Take the “expiration date panic” feature, where your smart fridge slaps a virtual “Throw me out now” label on perfectly good yogurt because it distrusts your ability to sniff-test dairy like a normal human. Meanwhile, it remains suspiciously silent about the mystery Tupperware in the back that’s begun its journey toward becoming a new life form. Or consider the “recipe suggestions” that assume because you bought cilantro, you must be preparing an elaborate Mexican feast—never mind that you were just garnishing a sad microwave burrito. The audacity peaks when your smart oven preheats itself because it “thought you might want to bake,” despite all evidence suggesting you haven’t voluntarily turned on an oven since the Bush administration.

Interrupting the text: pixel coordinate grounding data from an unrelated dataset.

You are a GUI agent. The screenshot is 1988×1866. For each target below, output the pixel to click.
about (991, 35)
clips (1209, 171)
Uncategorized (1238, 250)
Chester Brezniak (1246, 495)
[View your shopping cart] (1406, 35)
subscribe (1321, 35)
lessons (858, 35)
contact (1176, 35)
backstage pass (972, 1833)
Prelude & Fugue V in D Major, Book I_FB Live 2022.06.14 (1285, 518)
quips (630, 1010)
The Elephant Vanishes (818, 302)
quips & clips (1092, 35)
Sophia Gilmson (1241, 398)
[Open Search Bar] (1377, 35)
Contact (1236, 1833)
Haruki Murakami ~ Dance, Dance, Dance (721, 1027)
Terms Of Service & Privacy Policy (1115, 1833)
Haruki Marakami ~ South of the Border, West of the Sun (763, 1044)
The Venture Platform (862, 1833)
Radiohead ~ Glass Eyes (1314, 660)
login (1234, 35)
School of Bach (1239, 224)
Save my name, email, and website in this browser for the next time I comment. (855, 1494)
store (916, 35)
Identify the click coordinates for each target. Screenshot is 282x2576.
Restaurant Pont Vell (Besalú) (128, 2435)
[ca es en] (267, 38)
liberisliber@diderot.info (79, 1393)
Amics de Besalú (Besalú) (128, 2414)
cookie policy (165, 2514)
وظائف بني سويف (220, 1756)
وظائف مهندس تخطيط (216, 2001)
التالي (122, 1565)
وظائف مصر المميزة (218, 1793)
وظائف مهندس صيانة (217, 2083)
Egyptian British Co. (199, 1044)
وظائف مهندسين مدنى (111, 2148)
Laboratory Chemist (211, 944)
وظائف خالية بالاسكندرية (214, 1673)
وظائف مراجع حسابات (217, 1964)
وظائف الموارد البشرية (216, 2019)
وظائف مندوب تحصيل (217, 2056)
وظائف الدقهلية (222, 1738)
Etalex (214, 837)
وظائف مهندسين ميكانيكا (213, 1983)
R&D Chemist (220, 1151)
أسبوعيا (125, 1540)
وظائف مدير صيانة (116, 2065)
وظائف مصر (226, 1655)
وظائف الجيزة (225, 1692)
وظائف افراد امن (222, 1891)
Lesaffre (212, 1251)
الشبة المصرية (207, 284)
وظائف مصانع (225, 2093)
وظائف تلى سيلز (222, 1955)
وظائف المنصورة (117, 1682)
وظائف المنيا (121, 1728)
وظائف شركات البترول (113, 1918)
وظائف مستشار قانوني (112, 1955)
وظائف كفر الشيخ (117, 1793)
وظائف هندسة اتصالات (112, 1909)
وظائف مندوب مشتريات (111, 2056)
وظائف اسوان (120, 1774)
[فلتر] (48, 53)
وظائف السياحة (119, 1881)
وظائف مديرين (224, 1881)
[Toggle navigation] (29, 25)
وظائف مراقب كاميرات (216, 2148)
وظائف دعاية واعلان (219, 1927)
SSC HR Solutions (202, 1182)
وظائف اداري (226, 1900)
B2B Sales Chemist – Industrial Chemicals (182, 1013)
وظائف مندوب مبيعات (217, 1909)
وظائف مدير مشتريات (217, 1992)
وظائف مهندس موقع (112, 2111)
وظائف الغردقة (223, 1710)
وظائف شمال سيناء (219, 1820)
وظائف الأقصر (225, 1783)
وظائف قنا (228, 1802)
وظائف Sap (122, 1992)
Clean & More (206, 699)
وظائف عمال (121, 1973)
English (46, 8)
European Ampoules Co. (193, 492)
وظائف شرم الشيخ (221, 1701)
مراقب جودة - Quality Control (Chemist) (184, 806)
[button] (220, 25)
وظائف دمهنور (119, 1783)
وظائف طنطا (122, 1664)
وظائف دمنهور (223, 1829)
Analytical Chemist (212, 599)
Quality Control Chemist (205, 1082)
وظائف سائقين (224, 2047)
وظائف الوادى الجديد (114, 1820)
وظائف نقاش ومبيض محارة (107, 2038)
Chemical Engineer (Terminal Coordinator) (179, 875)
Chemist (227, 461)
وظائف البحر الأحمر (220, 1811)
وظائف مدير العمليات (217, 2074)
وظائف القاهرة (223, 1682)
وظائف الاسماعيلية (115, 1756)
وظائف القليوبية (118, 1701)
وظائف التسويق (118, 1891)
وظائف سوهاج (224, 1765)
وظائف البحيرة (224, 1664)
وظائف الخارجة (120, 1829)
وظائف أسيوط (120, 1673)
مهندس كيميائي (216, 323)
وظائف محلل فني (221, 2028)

The worst offenders are the shopping lists these devices generate—a chaotic mix of items you did need (but already bought), items you’ve never needed (who eats kumquats?), and items that suggest your appliances are gaslighting you (“You’re out of eggs,” it declares, as you stare at a full carton). It’s like living with a passive-aggressive grocery poltergeist.

In the end, these gadgets aren’t smart—they’re just loud. They’re the equivalent of a backseat driver who doesn’t know the route but insists on navigating anyway. So next time your fridge warns you about low cheese levels, remember: You’re the human here. Unplug it, eat a slice straight from the block like the adult you are, and relish the silence of a dumb appliance that judges you quietly.